Put the lemon zests in a little saucepan half full of water and bring to a boil to blanch them. Empty the saucepan contents into a sieve to drain the zests, and blanch them twice more the same way.
The bitterness is mostly in the peel. In blanching the zests three times, the flavour of the candied lemon will come through without the bitterness.
In a larger saucepan, cook these lemon zests with the lemon juice and sugar on a medium heat (simmering), for 40 to 50 minutes. When the mixture has reduced enough, run it hot through a food processor.
Be careful, this mixture will be extremely acid and highly concentrated in flavour.
Lemon Cream
Pre-bake the tart shell without letting it brown (lining it with waxed paper and dried beans).
The shell must be completely baked, however, because it will not be going back in the oven.
To make the lemon cream melt the butter in a saucepan; once the butter is melted, add the sugar, eggs, lemon juice and zest. Stir continuously, bringing the mixture almost to a boil. From the first bubble breaking the surface, take the saucepan off the heat and whisk it a little more while adding the leaf gelatine previously soaked in cold water and squeezed in your hand to eliminate the excess water.
Transfer the mixture from the saucepan to another recipient and set aside until the mixture is lukewarm.
When the mixture is between lukewarm and cool, put a teaspoonful at the bottom of the pre-baked tart shell to “glue” the hazelnut sponge into place at the bottom of the shell.
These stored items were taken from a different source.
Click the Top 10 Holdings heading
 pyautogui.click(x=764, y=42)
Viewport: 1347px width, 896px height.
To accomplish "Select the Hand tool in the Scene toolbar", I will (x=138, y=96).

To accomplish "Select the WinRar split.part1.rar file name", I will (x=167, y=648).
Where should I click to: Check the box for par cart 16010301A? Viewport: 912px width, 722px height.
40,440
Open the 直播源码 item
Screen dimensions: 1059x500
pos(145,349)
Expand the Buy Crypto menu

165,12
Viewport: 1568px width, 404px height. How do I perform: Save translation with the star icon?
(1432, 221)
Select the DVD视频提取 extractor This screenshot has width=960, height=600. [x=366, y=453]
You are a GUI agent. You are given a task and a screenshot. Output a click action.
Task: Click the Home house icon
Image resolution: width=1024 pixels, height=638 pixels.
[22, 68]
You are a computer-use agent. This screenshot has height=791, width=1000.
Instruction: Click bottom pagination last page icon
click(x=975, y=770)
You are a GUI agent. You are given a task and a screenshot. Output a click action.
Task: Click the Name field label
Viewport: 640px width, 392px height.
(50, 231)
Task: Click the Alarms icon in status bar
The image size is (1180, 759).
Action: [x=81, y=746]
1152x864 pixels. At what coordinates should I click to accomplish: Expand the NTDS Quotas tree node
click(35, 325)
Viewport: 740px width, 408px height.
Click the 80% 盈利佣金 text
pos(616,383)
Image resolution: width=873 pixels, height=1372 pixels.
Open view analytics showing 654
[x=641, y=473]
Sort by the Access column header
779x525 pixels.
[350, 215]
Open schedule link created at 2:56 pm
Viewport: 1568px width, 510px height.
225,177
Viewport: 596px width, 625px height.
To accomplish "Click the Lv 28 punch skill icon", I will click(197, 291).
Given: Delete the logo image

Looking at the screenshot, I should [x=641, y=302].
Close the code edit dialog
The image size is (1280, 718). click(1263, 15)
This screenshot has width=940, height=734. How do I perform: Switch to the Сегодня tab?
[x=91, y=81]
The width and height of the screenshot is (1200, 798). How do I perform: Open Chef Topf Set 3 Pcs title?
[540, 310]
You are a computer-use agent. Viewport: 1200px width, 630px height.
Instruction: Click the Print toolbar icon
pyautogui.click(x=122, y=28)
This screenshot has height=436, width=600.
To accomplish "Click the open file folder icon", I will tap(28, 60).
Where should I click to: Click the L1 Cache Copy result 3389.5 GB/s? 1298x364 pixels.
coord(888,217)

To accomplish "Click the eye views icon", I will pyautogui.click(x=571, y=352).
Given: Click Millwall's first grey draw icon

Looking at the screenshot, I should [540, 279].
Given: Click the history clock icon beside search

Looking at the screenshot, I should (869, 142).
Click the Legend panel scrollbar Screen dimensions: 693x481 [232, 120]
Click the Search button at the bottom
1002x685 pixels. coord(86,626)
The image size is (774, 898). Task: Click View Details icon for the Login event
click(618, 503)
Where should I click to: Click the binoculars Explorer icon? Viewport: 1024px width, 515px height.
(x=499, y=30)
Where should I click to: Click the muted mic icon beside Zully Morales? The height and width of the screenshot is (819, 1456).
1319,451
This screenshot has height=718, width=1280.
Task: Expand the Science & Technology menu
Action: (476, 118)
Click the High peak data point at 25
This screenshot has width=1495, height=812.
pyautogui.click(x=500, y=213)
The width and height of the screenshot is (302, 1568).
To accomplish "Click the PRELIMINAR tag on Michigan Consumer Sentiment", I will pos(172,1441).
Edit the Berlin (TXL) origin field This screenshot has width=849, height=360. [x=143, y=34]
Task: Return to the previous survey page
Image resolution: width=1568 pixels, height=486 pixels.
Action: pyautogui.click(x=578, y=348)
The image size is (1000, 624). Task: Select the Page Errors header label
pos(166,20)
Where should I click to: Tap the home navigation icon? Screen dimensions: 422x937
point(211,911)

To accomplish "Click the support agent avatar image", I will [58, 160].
Spread a thin layer of candied lemon over the top of the sponge, then pour the lemon cream on top and spread it out to the edges; smooth it nicely with a spatula and put your tart in the fridge for at least 2 hours or in the freezer for 30 minutes. This will prepare the surface to receive the meringue.
Italian Meringue
Heat the castor sugar with the water in a saucepan until it reaches a temperature of 118°C.
When the syrup reaches 115°C, start to beat the egg whites to peaks, using a food processor on medium speed.
When the egg whites are foamy and form soft peaks (but not too firm), pour the syrup on them (but only when there are no more bubbles in the syrup) in a thin thread while continuing to whip the egg whites at medium speed.
After about 15 minutes, the egg whites will be smooth and shiny, and back down to room temperature; they will form a sharp peak when you pull the whisk out of them.
Finishing the meringue
Pour the Italian meringue “in a heap” in the middle of the tart; use a long baker’s spatula to spread it across the entire surface of the tart, bringing the meringue to the edges and to form a slight dome in the middle.
Use a kitchen blowtorch to slightly caramelize the Italian meringue before serving.